During that entire period, the non-profit organization was expected to be doing the work and awaiting compensation. One manager of a small non-profit “reported not taking a paycheck for nearly a year to avoid layoffs and service disruption because a city contract was delayed,” according to an interview with the report’s authors.
Within its $4.1 billion budget, Baltimore distributes hundreds of millions yearly for non-profits to help residents facing housing challenges, unemployment, and other needs. The largest distributors of grants, many of which are from federal and state sources, include the Department of Housing and Community Development, the Baltimore City Health Department, the Mayor’s Office of Homeless Services and the Mayor’s Office of Employment Development.
The delays seem to disproportionately harm smaller non-profit organizations. Larger ones may have enough resources to cover the gap, the reporter’s authors said. City Housing Commissioner Alice Kennedy, whose agency distributes millions in block grant funds, acknowledged that delays may be unavoidable – and have been exacerbated in recent years by Covid pandemic disruptions, and federal funding uncertainty. “Organizations must assess whether they have the organizational and financial capacity to receive funding that comes with many strings attached and is not able to be immediately available,” she told the report’s authors.

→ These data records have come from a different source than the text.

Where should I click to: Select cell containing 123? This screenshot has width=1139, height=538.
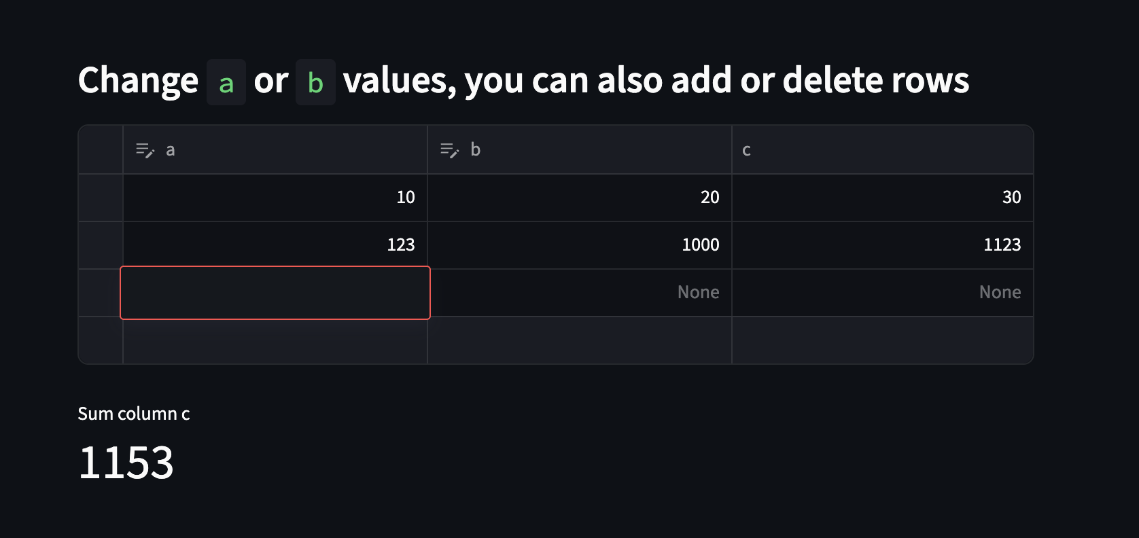(x=275, y=245)
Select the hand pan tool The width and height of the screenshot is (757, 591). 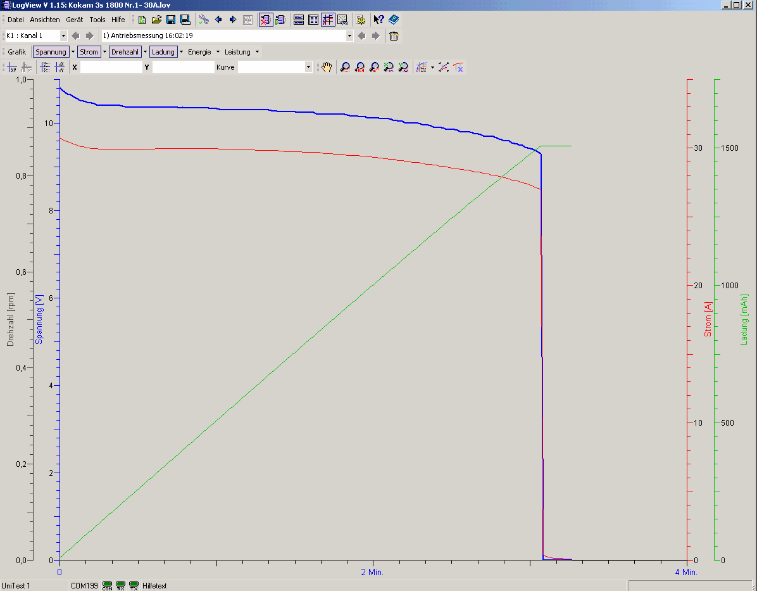pyautogui.click(x=327, y=67)
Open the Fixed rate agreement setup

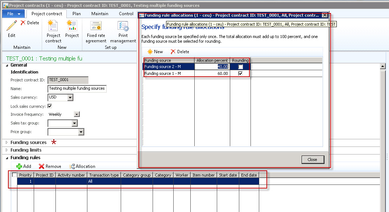point(96,26)
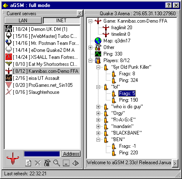Viewport: 182px width, 179px height.
Task: Collapse the "BEN" player entry
Action: (98, 139)
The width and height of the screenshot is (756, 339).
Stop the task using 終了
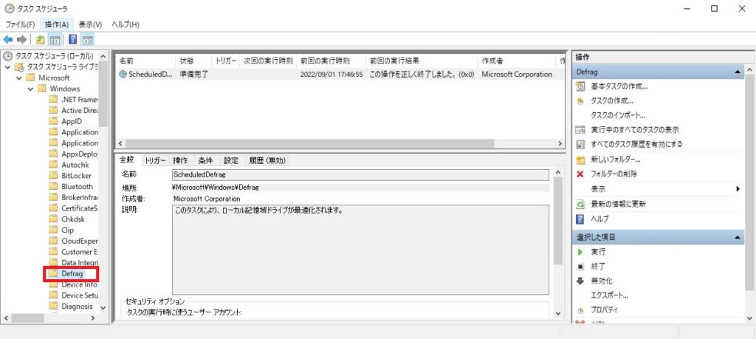598,266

The Abell Foundation report, entitled “Costly Delays: Diagnosing and addressing operational delays in Baltimore’s nonprofit contracting process,” also offers several proposed solutions based in part on a review of best practices in other cities.
The Abell Foundation suggests:
Prepayment of some grants: A simplified contract approved by the Board of Estimates at the start of services could provide 25% of the contract upfront.

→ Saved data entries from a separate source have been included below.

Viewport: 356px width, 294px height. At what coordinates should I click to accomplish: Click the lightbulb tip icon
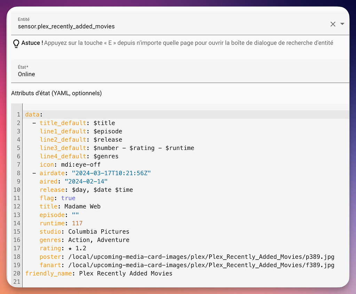tap(16, 43)
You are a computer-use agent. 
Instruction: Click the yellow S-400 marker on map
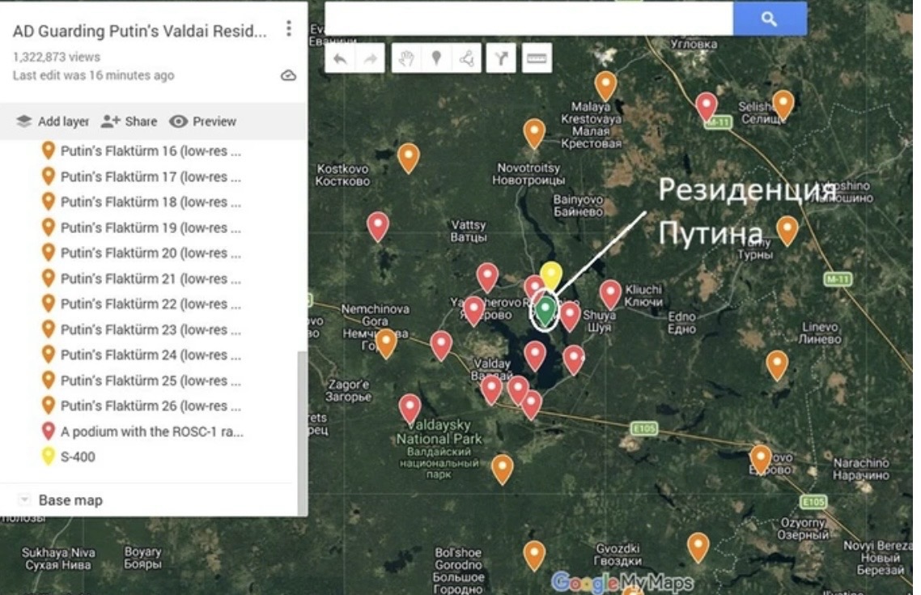click(551, 274)
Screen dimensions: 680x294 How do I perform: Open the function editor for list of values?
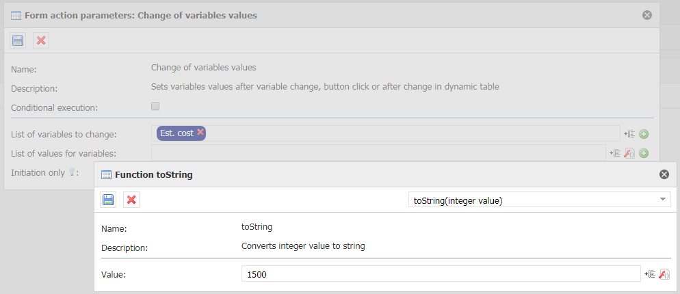tap(629, 152)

Process mapping and digitizing: Developing clear process maps so both city agencies and grantees have a clear understanding of steps needed, along with “Service Level Agreements” that hold agencies to benchmarks. Too often now, tracking and approvals are done by email exchanges that vary widely and create gaps. And if a department manager leaves, the non-profit can be left in the dark for weeks or months. Grantees say there is a frustrating “black box” of no information about their contract status.
Creation of a contract improvement team: A team within the Comptroller’s Department of Accounts Payable or the Mayor’s Office of Performance and Innovation (CitiStat) could establish a workflow assessment to identify and diagnose bottlenecks.
Expedite renewals and multi-year contracts: Right now, second year approvals are treated like the first year, grantees say.
The Abell report was prepared by public policy students from the Harvard Kennedy School of Government, and includes both data analysis and interviews with grant recipients, agency heads and others. The grantees all chose to stay anonymous to minimize risk of disrupting funding.
The funding delays have been well known, and may not be entirely avoidable because of requirements of federal grants, which contain strict monitoring, tracking and compliance standards, said Celeste Amato, chief of staff in the Office of Comptroller Bill Henry in Baltimore.
It is challenging to make improvements to the entire system because each grant bucket has different requirements, and the partnerships with non-profits take place at the agency level, Amato said.
However, she acknowledged that transparency and information sharing could help with the frustrations that smaller organizations often face. The federal grant system, she said, is inherently designed to favor larger organizations with financial reserves and strong accounting and tracking practices.
The Abell report is “not a wake-up call; we know it; ” Amato said, adding the the comptroller’s office, the city finance department and other agencies are committed to improvements and a “transparent process that people might not love, but understand.”
After a recent auditor’s report found that the City Department of Finance Bureau of Accounting and Payroll Services was not meeting standards for invoice processing, Comptroller Bill Henry announced a City Charter amendment to create a Department of Accounts Payable responsible for vendor payments. The charter amendment passed, and the change will go into effect January 2023.
But those involved agree that the bigger delays are caused not by invoice processing, but on finalizing contracts with city agencies, and then getting Board of Estimate approval.